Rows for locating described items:
____________________

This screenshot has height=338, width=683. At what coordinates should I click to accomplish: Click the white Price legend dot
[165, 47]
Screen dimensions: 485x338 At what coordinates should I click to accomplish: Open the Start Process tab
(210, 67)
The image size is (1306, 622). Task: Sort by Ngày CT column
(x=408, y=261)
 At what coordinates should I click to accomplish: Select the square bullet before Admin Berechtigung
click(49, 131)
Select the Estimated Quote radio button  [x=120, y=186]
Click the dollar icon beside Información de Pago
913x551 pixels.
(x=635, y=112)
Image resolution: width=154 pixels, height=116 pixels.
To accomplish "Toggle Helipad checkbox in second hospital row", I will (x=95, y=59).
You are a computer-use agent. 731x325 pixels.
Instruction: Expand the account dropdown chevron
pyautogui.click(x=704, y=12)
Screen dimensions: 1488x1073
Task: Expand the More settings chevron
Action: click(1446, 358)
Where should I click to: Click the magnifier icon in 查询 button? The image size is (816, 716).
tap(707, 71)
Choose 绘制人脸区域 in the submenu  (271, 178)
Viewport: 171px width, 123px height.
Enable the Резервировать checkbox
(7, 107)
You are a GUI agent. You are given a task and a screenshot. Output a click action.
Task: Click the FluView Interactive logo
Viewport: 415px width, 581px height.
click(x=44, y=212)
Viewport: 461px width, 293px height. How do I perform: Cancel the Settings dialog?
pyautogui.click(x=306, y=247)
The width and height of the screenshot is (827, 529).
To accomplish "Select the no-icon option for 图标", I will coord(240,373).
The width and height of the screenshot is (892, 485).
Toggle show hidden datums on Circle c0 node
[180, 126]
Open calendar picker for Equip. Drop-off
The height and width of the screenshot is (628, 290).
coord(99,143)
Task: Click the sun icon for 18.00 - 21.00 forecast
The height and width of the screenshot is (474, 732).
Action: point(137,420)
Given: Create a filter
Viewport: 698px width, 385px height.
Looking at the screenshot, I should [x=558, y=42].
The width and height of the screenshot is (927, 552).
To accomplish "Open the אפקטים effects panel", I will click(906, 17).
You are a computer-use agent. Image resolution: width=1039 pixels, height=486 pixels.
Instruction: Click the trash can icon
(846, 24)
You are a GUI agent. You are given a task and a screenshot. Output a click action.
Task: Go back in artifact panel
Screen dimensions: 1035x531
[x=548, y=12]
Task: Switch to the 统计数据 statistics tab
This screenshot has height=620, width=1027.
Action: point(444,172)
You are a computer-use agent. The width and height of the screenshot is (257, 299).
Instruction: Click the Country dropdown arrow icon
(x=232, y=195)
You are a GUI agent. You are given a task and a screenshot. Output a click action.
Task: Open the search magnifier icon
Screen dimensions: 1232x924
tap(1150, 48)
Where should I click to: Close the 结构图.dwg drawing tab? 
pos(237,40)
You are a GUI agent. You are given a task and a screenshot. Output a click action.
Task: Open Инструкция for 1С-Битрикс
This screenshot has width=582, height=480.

____________________

Short task =>
Print the rows above again line for line, leaving nothing out and changing nothing.

Finished task =>
This screenshot has height=338, width=683. At what coordinates should I click to accomplish: Click the white Price legend dot
[165, 47]
Screen dimensions: 485x338 At what coordinates should I click to accomplish: Open the Start Process tab
(210, 67)
The image size is (1306, 622). Task: Sort by Ngày CT column
(x=408, y=261)
 At what coordinates should I click to accomplish: Select the square bullet before Admin Berechtigung
click(49, 131)
Select the Estimated Quote radio button  [x=120, y=186]
Click the dollar icon beside Información de Pago
913x551 pixels.
(x=635, y=112)
Image resolution: width=154 pixels, height=116 pixels.
To accomplish "Toggle Helipad checkbox in second hospital row", I will (x=95, y=59).
You are a computer-use agent. 731x325 pixels.
Instruction: Expand the account dropdown chevron
pyautogui.click(x=704, y=12)
Screen dimensions: 1488x1073
Task: Expand the More settings chevron
Action: click(1446, 358)
Where should I click to: Click the magnifier icon in 查询 button? The image size is (816, 716).
tap(707, 71)
Choose 绘制人脸区域 in the submenu  (271, 178)
Viewport: 171px width, 123px height.
Enable the Резервировать checkbox
(7, 107)
You are a GUI agent. You are given a task and a screenshot. Output a click action.
Task: Click the FluView Interactive logo
Viewport: 415px width, 581px height.
click(x=44, y=212)
Viewport: 461px width, 293px height. How do I perform: Cancel the Settings dialog?
pyautogui.click(x=306, y=247)
The width and height of the screenshot is (827, 529).
To accomplish "Select the no-icon option for 图标", I will coord(240,373).
The width and height of the screenshot is (892, 485).
Toggle show hidden datums on Circle c0 node
[180, 126]
Open calendar picker for Equip. Drop-off
The height and width of the screenshot is (628, 290).
coord(99,143)
Task: Click the sun icon for 18.00 - 21.00 forecast
The height and width of the screenshot is (474, 732).
Action: point(137,420)
Given: Create a filter
Viewport: 698px width, 385px height.
Looking at the screenshot, I should [x=558, y=42].
The width and height of the screenshot is (927, 552).
To accomplish "Open the אפקטים effects panel", I will click(906, 17).
You are a computer-use agent. Image resolution: width=1039 pixels, height=486 pixels.
Instruction: Click the trash can icon
(846, 24)
You are a GUI agent. You are given a task and a screenshot. Output a click action.
Task: Go back in artifact panel
Screen dimensions: 1035x531
[x=548, y=12]
Task: Switch to the 统计数据 statistics tab
This screenshot has height=620, width=1027.
Action: point(444,172)
You are a computer-use agent. The width and height of the screenshot is (257, 299).
Instruction: Click the Country dropdown arrow icon
(x=232, y=195)
You are a GUI agent. You are given a task and a screenshot. Output a click action.
Task: Open the search magnifier icon
Screen dimensions: 1232x924
tap(1150, 48)
Where should I click to: Close the 结构图.dwg drawing tab? 
pos(237,40)
You are a GUI agent. You are given a task and a screenshot. Output a click action.
Task: Open Инструкция for 1С-Битрикс
This screenshot has width=582, height=480.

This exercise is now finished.